The TIA/National Geographic Traveler report also found that 71% of the traveling public felt it was important that their visit to a destination not damage its environment. Nearly two-thirds (61%) believed that their travel experience was better when a destination preserved its natural, historic, and cultural sites and attractions. Seeing and doing something "authentic" was also important, with 41% of travelers saying it made their experience better.
More than half of travelers were aware of at least one practice that travel companies employed to preserve and protect the environment of destinations. These included reusing towels and sheets, reducing energy use, and recycling, or using local vegetation on property grounds.
A late 1990s study by the Vermont-based Ecotourism Society reported that nearly half (48.1%) of the more than 3,340 surveyed participants indicated a degree of enthusiasm for activities such as biking, hiking, canoeing, and visiting parks, as well as observing animals and other wildlife when they vacationed. Of these nature enthusiasts, more than 30% were termed either "heavy users" (those who planned trips that involved nature-based recreation the majority of the time) or "moderate users" (those who planned trips that entailed some time spent pursuing nature-based activities).
The Ecotourism Society characterized the typical ecotourist as between the ages of thirty-five and fifty-four, a college graduate, and as likely to be male as female. Experienced ecotourists preferred trips of longer duration, from eight to fourteen days, and were willing to spend more on travel than general tourists. The activities ecotourists favored included visiting parks, hiking, exploring preserved areas, and wildlife viewing.

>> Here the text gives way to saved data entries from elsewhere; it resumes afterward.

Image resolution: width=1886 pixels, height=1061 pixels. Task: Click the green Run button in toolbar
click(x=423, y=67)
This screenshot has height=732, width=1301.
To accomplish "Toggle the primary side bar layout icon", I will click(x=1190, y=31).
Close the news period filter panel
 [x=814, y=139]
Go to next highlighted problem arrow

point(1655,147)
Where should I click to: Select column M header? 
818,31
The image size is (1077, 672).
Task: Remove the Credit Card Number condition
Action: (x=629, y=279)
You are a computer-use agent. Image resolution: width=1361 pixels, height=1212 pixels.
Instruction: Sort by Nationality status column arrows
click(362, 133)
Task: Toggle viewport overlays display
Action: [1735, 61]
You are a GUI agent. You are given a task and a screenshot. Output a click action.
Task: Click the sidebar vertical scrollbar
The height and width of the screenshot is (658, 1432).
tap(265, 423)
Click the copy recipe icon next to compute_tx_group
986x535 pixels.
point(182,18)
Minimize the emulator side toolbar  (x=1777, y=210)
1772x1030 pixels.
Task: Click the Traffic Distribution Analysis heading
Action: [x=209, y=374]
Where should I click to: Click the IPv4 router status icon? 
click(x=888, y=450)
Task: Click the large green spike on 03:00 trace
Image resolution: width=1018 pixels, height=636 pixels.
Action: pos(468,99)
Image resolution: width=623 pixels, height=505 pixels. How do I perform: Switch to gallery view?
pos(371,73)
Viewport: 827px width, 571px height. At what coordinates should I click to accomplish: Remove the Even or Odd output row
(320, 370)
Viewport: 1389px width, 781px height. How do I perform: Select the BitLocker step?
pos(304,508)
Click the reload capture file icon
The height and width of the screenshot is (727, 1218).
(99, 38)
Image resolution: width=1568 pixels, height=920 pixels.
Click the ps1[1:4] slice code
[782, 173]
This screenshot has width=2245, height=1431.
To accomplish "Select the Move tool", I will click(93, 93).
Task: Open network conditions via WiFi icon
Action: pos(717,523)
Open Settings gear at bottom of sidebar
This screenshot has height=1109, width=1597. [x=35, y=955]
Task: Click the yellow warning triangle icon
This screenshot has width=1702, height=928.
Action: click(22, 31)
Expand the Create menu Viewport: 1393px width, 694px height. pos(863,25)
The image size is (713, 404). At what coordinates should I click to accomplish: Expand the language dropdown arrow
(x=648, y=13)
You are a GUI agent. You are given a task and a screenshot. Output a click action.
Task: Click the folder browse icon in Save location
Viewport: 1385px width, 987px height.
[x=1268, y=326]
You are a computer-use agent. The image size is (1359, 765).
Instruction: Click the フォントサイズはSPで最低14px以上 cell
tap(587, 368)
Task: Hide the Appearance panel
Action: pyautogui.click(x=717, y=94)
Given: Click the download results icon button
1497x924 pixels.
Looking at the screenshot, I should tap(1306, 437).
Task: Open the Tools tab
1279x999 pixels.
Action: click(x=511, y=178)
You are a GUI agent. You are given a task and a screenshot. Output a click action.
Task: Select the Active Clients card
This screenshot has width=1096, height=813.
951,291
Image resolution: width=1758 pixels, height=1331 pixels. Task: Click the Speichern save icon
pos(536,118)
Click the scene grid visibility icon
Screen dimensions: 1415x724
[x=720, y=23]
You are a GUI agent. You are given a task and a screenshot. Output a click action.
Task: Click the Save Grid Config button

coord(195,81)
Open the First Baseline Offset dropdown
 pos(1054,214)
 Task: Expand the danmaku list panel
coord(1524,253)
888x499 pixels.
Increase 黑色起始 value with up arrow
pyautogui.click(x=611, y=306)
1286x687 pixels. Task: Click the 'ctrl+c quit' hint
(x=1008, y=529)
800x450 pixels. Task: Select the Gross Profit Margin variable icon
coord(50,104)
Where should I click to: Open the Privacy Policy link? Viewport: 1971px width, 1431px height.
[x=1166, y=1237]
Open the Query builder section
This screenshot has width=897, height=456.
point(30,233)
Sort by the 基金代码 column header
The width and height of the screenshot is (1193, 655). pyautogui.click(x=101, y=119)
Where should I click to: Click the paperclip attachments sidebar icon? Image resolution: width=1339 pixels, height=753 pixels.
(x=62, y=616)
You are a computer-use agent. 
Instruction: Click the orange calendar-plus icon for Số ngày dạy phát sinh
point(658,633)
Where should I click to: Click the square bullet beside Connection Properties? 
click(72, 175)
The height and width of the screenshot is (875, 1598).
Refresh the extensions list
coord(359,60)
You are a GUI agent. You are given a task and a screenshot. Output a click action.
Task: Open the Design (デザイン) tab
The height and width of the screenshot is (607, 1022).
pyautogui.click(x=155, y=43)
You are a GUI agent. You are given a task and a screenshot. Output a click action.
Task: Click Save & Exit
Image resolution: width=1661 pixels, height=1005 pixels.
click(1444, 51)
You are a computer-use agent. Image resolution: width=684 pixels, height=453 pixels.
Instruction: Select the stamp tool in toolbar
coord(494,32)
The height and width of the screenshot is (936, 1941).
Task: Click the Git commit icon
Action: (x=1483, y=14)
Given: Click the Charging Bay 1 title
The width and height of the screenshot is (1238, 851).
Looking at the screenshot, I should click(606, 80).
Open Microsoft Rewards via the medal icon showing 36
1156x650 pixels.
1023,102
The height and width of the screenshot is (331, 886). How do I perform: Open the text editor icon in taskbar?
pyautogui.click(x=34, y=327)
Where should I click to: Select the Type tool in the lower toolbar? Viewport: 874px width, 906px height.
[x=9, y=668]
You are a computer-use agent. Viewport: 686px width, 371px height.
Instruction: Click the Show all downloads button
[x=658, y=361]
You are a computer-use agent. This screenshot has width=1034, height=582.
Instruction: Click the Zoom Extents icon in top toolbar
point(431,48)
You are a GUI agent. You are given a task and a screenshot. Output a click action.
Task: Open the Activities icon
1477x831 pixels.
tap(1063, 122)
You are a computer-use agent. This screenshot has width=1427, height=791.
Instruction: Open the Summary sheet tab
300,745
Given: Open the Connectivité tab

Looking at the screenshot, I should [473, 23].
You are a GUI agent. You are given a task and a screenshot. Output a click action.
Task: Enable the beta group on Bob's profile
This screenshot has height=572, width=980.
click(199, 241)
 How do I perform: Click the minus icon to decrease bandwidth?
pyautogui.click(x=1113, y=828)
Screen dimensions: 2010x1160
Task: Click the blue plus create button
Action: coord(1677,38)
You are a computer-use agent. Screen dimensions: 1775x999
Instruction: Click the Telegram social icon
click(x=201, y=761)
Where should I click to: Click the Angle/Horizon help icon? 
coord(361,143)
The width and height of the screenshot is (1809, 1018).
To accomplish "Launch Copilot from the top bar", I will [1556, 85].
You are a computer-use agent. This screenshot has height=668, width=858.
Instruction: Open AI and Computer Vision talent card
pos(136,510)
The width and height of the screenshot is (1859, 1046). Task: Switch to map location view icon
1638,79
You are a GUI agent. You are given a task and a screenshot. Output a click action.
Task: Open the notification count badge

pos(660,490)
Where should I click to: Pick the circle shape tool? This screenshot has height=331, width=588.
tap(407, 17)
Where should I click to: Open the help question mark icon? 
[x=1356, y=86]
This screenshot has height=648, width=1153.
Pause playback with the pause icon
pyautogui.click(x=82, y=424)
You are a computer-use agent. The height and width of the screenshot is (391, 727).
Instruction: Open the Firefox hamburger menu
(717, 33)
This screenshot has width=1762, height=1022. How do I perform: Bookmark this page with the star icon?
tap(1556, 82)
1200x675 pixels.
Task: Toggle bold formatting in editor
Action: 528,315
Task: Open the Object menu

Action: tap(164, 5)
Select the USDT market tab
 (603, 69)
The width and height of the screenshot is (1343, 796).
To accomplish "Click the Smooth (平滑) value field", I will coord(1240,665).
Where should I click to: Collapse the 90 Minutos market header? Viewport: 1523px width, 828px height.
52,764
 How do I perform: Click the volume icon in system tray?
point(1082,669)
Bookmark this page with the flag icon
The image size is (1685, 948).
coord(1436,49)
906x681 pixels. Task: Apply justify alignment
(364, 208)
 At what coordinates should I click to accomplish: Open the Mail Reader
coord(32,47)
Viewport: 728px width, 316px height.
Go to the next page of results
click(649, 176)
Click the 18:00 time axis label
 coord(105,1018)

A further trend in travel includes those foregoing traditional tourist excursions in favor of service trips that combine work and leisure, often in a foreign country. For example, Habitat for Humanity International offers a Global Village program that combines volunteer home-building activities with the opportunity to live with a host family abroad. Trips planned for July 2005 include building cement block homes near Lusaka at Tiyende Pamodzi in Zambia and building timber homes in Papua New Guinea.